Scots prisoners a step closer to voting rights

Scots prisoners a step closer to voting rights

Lucy Adams, Chief Reporter

9 Jun 2010

Scottish prisoners are in line to choose MSPs next year after a final warning from the Council of Europe about inmates’ rights to vote.

UK Government has been told it could face sanctions if it fails to give prisoners the right to vote

The UK Government was told yesterday that it could face sanctions if it fails to give prisoners the right to vote in time for the elections in Scotland, Wales and Northern Ireland next May.

A ruling by the Council of Europe’s Committee of Ministers indicated that it was ready to draw up a resolution for action at its next meeting in September, if the UK does not allow some prisoners to vote in next year’s elections.

In 2005, the European Court of Human Rights ruled that a blanket ban on prisoners voting was a breach of the European Convention of Human Rights (ECHR) but the UK Government, which is responsible for electoral reform, has so far failed to comply with the ruling.

Instead the previous government oversaw two separate consultations, including proposals to give prisoners serving terms of four years or less the vote.

Currently all prisoners are banned from voting under the 1983 Representation of the People Act, but legal challenges by Scottish and English inmates made clear that such a blanket ban was incompatible with ECHR.

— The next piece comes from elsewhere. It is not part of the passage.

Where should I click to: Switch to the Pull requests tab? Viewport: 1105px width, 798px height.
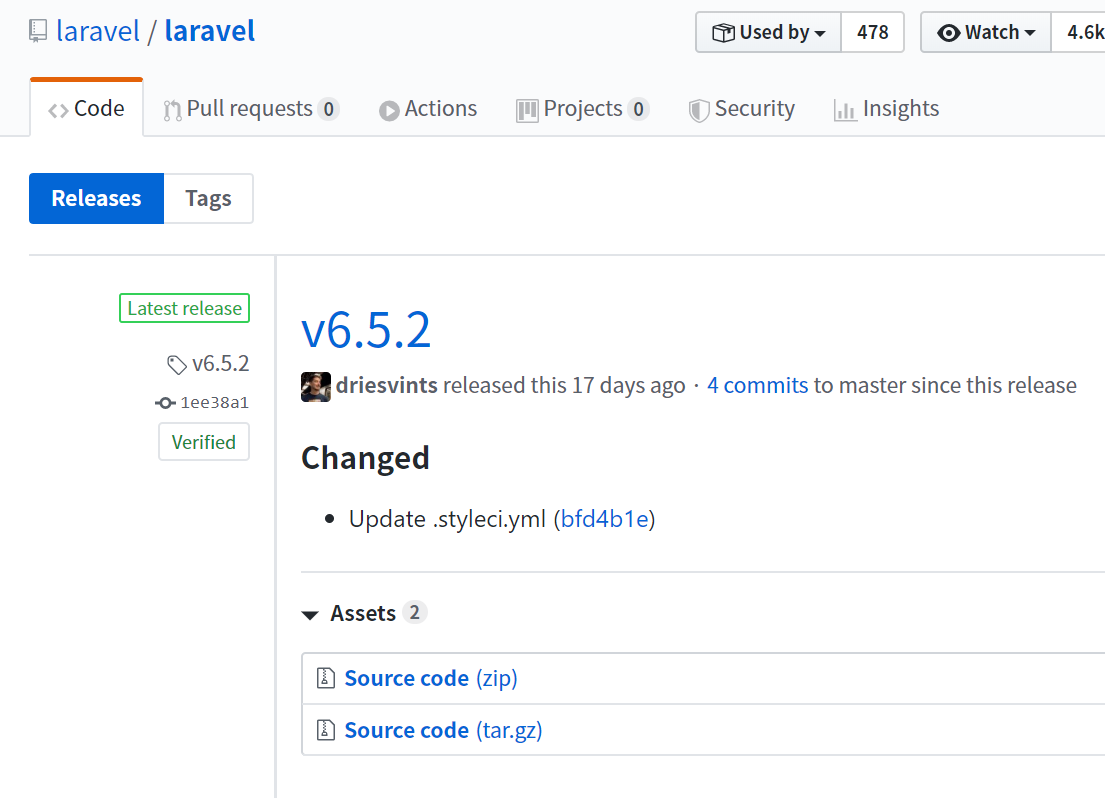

More than 60 Scottish prisoners are taking their cases to the European court in Strasbourg to claim compensation from the UK Government. They are expected to be awarded €1000 each.

Tony Kelly, solicitor to the Scottish prisoners involved, said: “The interesting thing is that up until now all the council could do was rack up their language but now they can invoke new provisions for enforcement.

“The pressure has been increasing since the judgment in 2005. The UK Government has since allowed two separate elections to proceed which were convention incompatible. It means more applications will be made to Strasbourg for compensation from the UK Government.”

The committee voiced profound regret that the blanket ban was not lifted in time for last month’s General Election.

It means the UK could be the first country to fall foul of new powers that came into effect earlier this month allowing non-compliance proceedings in the Grand Chamber of the Strasbourg court, with potential sanctions including suspension or expulsion from the Council of Europe – a separate body from the European Union.

In its ruling, the committee recalled its expression last year of serious concern over the delay in the UK responding to the court’s judgment.

The failure to lift the ban in time for the General Election created “a substantial risk” of repeated appeals by prisoners to the European Court, the committee warned.

And it “expressed confidence that the new United Kingdom Government will adopt general measures to implement the judgment ahead of elections scheduled for 2011 in Scotland, Wales and Northern Ireland, and thereby also prevent further, repetitive applications to the European Court”.

Juliet Lyon, director of the Prison Reform Trust, said: “The Committee of Ministers has given the Coalition Government a valuable opportunity to overturn this outdated and unlawful ban.”

A spokesman for the Scottish Government said: “This [the committee’s] stance is not something we agree with or support but electoral reform is reserved.”